[Collected data entries]
= = = =

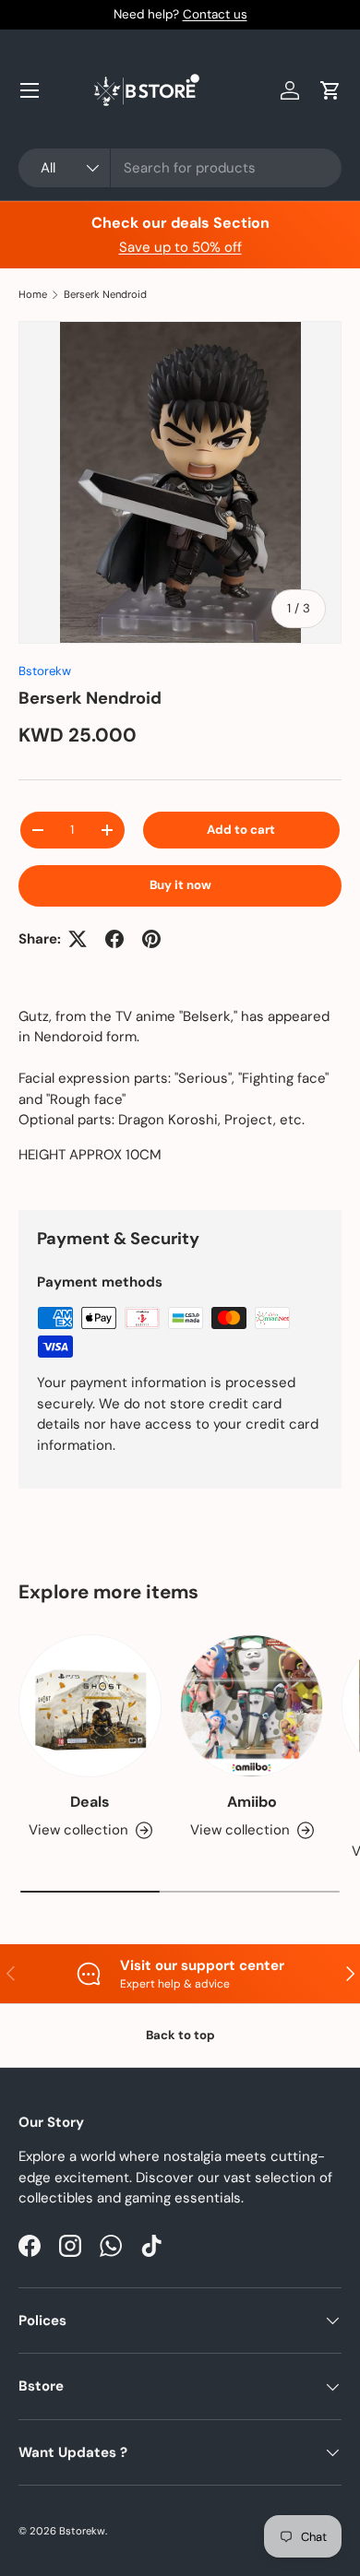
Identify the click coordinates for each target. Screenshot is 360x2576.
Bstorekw (44, 671)
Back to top (180, 2035)
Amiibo (252, 1801)
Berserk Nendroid (105, 295)
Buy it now (180, 885)
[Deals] (90, 1705)
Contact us (215, 14)
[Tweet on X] (77, 938)
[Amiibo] (251, 1705)
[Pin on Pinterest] (151, 938)
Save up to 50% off (180, 247)
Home (32, 295)
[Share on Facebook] (114, 938)
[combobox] (180, 167)
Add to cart (241, 829)
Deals (90, 1801)
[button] (330, 90)
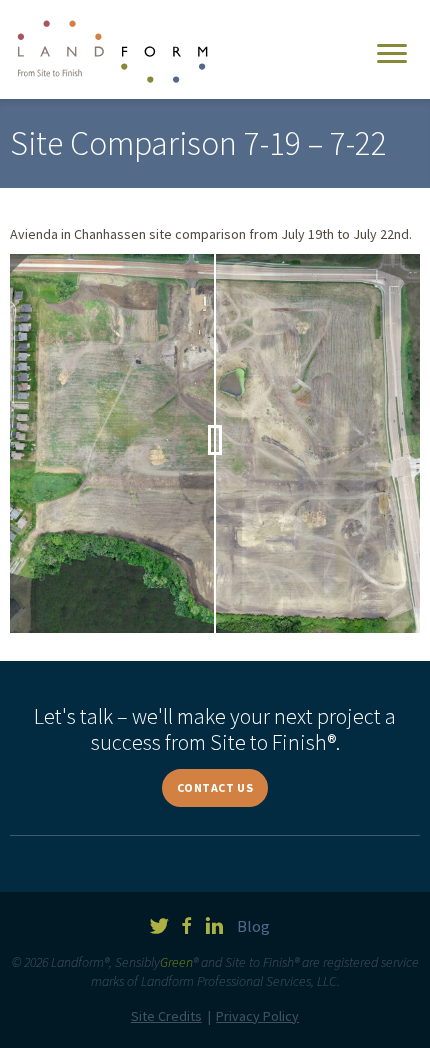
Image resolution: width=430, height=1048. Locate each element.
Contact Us (215, 787)
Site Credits (166, 1016)
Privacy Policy (257, 1016)
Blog (253, 926)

= = = =

:: TASK GOAL ::
Output the data above in full and exactly, with every image left out.

:: EXERCISE SOLUTION ::
Identify the click coordinates for each target. Screenshot is 360x2576.
Bstorekw (44, 671)
Back to top (180, 2035)
Amiibo (252, 1801)
Berserk Nendroid (105, 295)
Buy it now (180, 885)
[Deals] (90, 1705)
Contact us (215, 14)
[Tweet on X] (77, 938)
[Amiibo] (251, 1705)
[Pin on Pinterest] (151, 938)
Save up to 50% off (180, 247)
Home (32, 295)
[Share on Facebook] (114, 938)
[combobox] (180, 167)
Add to cart (241, 829)
Deals (90, 1801)
[button] (330, 90)
Image resolution: width=430, height=1048. Locate each element.
Contact Us (215, 787)
Site Credits (166, 1016)
Privacy Policy (257, 1016)
Blog (253, 926)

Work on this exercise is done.